Segment Open

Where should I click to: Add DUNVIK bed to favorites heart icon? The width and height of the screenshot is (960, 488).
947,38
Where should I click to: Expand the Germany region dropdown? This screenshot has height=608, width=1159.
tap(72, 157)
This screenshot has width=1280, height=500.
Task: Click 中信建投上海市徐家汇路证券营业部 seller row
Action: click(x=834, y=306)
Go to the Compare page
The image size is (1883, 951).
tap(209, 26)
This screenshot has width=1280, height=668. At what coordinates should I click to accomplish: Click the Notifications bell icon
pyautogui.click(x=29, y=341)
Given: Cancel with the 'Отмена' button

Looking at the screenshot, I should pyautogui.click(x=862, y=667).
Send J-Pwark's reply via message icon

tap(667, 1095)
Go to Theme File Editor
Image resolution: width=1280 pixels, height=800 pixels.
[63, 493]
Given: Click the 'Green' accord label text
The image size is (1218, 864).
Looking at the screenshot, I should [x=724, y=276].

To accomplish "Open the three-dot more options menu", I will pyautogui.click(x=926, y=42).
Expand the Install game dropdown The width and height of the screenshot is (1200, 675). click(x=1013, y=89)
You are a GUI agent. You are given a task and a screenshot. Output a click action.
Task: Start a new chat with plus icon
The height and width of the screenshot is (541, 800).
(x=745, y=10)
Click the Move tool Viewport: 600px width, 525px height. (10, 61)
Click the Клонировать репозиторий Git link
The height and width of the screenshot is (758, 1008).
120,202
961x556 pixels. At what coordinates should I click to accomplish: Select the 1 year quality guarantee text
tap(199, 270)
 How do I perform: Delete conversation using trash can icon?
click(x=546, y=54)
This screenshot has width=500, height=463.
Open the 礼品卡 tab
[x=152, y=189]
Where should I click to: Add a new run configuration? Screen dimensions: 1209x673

Segment Closed

Goal of the exercise »
Every line in the listing above should be repeated exactly.

Result »
Where should I click to: Add DUNVIK bed to favorites heart icon? The width and height of the screenshot is (960, 488).
947,38
Where should I click to: Expand the Germany region dropdown? This screenshot has height=608, width=1159.
tap(72, 157)
This screenshot has width=1280, height=500.
Task: Click 中信建投上海市徐家汇路证券营业部 seller row
Action: click(x=834, y=306)
Go to the Compare page
The image size is (1883, 951).
tap(209, 26)
This screenshot has width=1280, height=668. At what coordinates should I click to accomplish: Click the Notifications bell icon
pyautogui.click(x=29, y=341)
Given: Cancel with the 'Отмена' button

Looking at the screenshot, I should pyautogui.click(x=862, y=667).
Send J-Pwark's reply via message icon

tap(667, 1095)
Go to Theme File Editor
Image resolution: width=1280 pixels, height=800 pixels.
[63, 493]
Given: Click the 'Green' accord label text
The image size is (1218, 864).
Looking at the screenshot, I should [x=724, y=276].

To accomplish "Open the three-dot more options menu", I will pyautogui.click(x=926, y=42).
Expand the Install game dropdown The width and height of the screenshot is (1200, 675). click(x=1013, y=89)
You are a GUI agent. You are given a task and a screenshot. Output a click action.
Task: Start a new chat with plus icon
The height and width of the screenshot is (541, 800).
(x=745, y=10)
Click the Move tool Viewport: 600px width, 525px height. (10, 61)
Click the Клонировать репозиторий Git link
The height and width of the screenshot is (758, 1008).
120,202
961x556 pixels. At what coordinates should I click to accomplish: Select the 1 year quality guarantee text
tap(199, 270)
 How do I perform: Delete conversation using trash can icon?
click(x=546, y=54)
This screenshot has width=500, height=463.
Open the 礼品卡 tab
[x=152, y=189]
Where should I click to: Add a new run configuration? Screen dimensions: 1209x673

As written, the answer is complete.